▸ **Task**
Present every line of the listing below as a numbered list, leaving out any blank lines.

▸ **Dataset records**
▬▬▬

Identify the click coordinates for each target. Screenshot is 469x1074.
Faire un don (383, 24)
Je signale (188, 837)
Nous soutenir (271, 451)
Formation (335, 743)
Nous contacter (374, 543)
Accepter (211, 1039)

▬▬▬

▸ **Final answer**
1. Identify the click coordinates for each target. Screenshot is 469x1074.
2. Faire un don (383, 24)
3. Je signale (188, 837)
4. Nous soutenir (271, 451)
5. Formation (335, 743)
6. Nous contacter (374, 543)
7. Accepter (211, 1039)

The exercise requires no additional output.